Greene is sensitive to costs because of his time as a hospital director of respiratory care who now operates in a marketplace where “there are no flat-out savings points.” Each year, he reviews every procedure, asking himself, “Can I be more efficient? Can I save time?” Greene evaluates how much it costs for a driver to deliver respiratory equipment, for a biller to process a claim, for his staff to get signatures. “If it takes a certain amount of time [to get a signature], and if there is a technology that can save me 15 seconds 150 times a day, that adds up to a substantial savings,” he says. He also studies the way other companies do business—and he is not above borrowing some of those methods if it will save him money.
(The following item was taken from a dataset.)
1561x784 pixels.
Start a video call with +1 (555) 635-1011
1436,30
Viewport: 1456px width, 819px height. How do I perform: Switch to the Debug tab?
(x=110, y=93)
For example, all of his drivers now have hand-held scanners like FedEx drivers. “It’s not cheap,” Greene acknowledges, “but they download to the system and they are ready for billing.” His drivers follow the UPS route design, only making right-hand turns. “The avoidance of left-hand turns and exposing yourself to a risk such as a wreck—it pays huge dividends,” Greene says. His 20 drivers log about 250 miles a day, journeying from the Tennessee border to the Michigan border and from Indiana to eastern Ohio. The company has a fleet-tracking program, which, among other things, allows drivers to call in and ask for directions when needed. “That absolutely saves time,” Greene says. Greene creates savings by shopping at auctions, too. Recently, he bought $50,000 worth of new CPAP equipment for $2,000. “Can I make a business on that? No. But does it augment the business? Yes,” he says. Green believes that chasing pennies is not only the present, but also the future of HME. While the customer base will always be there, he doesn’t think a viable company can rely on Medicare. “It literally comes down to the fact that Medicare and Medicaid are sorely underfunded,” he says. “Until they decide to put money [into them], it is not going to change. We’ll always be trying to do more with less.” The key to his company’s success rests on the addition of table legs and chasing pennies, he says, as well as being able to adapt quickly to the inconsistent business climate. According to Greene, “You may have to downsize, you may have to change, but you will not go out of business.”

Getting Down to Business

In his more than two decades in the respiratory and DME business, Ford C. Greene has lived a philosophy that is paying off for Greene Respiratory Services. Some keys to his success are: Embracing change in this industry. “I get out of bed knowing something is going to go wrong. That’s business,” he says. Evaluating business. “I’ve learned to look at it like a table, and I’m going to support it with as many legs as I can,” he says. “Don’t depend on any one payment system.” Keeping abreast of technology. Look at it as a way of being more efficient, more effective. “If you are more efficient, you are saving money,” Greene says, adding that he spent a lot of money years ago on an oxygen in-fill system. It took him 16 months to make up the money he paid for the system, “but then, the cost goes away.” Looking outside the industry. Keep an eye open for new ideas and applications that may help you do business better. Finding enjoyment in what you do every day. Impart that enjoyment to your staff, Greene says. The sense of job satisfaction helps get you past the bad days.